The basal ganglia are a group of nuclei that signal to and from the cerebral
cortex. They play an important role in cognition and in the initiation
and regulation of normal motor activity.
A range of characteristic motor diseases such as Parkinson's and Huntington's
have been associated with the degeneration and lesioning of the
dopaminergic neurons that target these regions.
The study of dopaminergic activity has numerous benefits from understanding how and what
effects neurodegenerative diseases have on behavior to determining
how the brain responds and adapts to rewards.
The study is also useful
in understanding what motivates
agents to select actions and do the things that they do.

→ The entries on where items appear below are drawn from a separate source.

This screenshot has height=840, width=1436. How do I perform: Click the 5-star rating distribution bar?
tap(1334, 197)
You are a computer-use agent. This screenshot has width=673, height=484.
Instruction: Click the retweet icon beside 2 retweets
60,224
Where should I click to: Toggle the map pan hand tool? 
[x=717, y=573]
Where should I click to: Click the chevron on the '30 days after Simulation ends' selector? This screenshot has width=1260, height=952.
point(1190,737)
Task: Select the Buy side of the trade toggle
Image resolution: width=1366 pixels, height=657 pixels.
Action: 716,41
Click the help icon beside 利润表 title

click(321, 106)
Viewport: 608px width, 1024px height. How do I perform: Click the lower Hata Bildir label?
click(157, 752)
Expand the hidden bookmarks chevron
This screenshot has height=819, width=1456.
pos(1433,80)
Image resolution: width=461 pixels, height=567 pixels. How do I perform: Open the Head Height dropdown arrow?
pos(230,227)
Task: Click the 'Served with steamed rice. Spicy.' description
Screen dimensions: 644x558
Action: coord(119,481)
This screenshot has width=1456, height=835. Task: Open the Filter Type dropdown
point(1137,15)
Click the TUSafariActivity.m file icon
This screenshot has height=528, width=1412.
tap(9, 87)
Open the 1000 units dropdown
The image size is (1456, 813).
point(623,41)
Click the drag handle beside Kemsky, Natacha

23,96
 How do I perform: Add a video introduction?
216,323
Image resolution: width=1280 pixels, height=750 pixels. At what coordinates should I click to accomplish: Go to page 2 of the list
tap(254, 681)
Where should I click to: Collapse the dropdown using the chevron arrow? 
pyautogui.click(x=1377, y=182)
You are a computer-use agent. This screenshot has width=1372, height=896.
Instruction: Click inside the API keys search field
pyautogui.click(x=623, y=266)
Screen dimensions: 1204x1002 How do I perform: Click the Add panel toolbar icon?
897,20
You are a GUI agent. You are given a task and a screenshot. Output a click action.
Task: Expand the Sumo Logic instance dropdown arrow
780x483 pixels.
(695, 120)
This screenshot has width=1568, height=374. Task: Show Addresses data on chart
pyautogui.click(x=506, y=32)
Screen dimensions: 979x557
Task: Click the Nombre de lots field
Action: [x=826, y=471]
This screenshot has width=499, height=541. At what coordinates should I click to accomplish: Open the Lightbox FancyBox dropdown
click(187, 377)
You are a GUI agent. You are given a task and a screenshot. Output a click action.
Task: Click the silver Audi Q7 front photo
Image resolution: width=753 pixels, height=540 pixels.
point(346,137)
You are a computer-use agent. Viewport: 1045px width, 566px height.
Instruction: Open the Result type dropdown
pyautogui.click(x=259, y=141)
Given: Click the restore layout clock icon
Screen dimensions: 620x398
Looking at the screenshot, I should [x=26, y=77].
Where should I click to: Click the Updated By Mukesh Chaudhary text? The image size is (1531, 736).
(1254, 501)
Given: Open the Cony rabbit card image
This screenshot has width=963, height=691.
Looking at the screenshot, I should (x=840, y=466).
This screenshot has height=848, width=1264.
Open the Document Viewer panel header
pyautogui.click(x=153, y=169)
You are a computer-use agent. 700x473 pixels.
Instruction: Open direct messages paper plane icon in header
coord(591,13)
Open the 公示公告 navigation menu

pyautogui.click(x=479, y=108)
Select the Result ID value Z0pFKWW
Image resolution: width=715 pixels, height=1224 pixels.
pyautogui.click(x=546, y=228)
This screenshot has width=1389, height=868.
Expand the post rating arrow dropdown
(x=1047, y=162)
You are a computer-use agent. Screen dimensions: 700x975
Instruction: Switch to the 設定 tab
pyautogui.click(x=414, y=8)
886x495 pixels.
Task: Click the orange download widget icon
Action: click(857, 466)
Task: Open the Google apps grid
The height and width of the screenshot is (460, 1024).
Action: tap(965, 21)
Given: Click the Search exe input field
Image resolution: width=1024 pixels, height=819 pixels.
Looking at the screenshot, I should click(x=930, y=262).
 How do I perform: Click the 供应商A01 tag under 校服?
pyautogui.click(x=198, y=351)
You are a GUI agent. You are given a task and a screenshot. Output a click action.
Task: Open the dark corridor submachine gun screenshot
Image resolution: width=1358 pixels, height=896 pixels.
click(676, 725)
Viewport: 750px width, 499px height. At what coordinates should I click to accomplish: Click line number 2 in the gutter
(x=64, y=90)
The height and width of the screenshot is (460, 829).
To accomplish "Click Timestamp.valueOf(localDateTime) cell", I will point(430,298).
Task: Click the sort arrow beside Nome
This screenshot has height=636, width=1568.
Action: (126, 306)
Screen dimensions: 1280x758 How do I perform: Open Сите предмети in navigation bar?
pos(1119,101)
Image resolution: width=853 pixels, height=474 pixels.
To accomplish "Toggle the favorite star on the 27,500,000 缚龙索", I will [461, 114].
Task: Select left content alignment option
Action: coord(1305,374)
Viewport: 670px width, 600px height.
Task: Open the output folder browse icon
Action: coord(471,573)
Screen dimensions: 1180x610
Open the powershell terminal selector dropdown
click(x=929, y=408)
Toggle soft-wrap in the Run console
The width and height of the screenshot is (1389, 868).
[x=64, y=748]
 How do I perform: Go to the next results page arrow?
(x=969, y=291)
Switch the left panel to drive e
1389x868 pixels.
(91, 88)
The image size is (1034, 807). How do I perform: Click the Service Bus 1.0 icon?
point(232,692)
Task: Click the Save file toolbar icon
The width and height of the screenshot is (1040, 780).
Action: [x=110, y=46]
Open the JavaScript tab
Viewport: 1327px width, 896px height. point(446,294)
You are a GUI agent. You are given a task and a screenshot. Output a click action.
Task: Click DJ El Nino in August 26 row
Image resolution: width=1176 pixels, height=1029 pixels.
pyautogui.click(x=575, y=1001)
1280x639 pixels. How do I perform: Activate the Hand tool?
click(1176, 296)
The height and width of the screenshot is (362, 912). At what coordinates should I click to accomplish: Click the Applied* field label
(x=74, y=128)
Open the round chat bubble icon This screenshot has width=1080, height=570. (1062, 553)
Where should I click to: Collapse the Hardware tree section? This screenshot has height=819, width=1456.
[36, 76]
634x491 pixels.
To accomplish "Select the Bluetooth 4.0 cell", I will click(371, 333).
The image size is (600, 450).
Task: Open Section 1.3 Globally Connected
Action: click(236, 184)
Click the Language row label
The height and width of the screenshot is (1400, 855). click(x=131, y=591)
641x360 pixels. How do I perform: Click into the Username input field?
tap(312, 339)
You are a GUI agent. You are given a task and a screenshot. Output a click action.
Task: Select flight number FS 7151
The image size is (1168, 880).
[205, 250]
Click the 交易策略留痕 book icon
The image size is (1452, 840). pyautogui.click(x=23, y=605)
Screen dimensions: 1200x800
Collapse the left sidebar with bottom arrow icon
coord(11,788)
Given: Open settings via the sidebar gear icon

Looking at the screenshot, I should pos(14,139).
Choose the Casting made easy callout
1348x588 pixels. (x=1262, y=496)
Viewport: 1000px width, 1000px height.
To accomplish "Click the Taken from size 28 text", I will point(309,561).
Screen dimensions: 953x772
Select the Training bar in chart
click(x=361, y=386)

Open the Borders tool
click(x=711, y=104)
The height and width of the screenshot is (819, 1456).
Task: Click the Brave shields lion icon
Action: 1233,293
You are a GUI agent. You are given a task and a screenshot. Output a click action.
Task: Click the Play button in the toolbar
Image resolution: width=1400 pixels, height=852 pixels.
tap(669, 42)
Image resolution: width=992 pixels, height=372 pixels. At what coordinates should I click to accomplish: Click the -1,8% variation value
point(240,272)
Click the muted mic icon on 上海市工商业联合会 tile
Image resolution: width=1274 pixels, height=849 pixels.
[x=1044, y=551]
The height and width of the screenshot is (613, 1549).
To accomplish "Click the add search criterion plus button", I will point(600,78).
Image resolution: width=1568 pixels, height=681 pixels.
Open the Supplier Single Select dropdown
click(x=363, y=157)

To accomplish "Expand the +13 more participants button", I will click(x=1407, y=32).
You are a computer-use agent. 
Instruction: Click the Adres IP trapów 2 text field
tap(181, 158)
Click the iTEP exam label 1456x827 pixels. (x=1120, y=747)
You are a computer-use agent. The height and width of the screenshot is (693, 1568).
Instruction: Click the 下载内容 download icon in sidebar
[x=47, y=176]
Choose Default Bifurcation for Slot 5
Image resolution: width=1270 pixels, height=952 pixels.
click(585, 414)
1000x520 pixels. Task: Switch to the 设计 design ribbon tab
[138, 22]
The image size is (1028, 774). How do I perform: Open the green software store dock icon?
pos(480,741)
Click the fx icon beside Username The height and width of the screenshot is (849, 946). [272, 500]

The striatum is a major input structure of the
basal ganglia and is a target structure of dopaminergic neurons which originate from the
mid brain. These dopaminergic neurons release dopamine which
is known to exert modulatory influences on the striatal projections.
Action selection and
control are involved in the dorsal regions of the striatum while the dopaminergic
projections to the ventral striatum are involved in reward based learning
and motivation.

There are many computational models of the dorsolateral
striatum and the basal ganglia nuclei which have been proposed
as neural substrates for prediction, control and action selection.
However, there are relatively few models which aim to describe the role of the
ventral striatal nucleus accumbens and its core and shell sub divisions in motivation
and reward related learning.
This thesis presents a systems level computational
model of the sub-cortical nuclei of the limbic system which
focusses in particular, on the nucleus accumbens shell and core circuitry.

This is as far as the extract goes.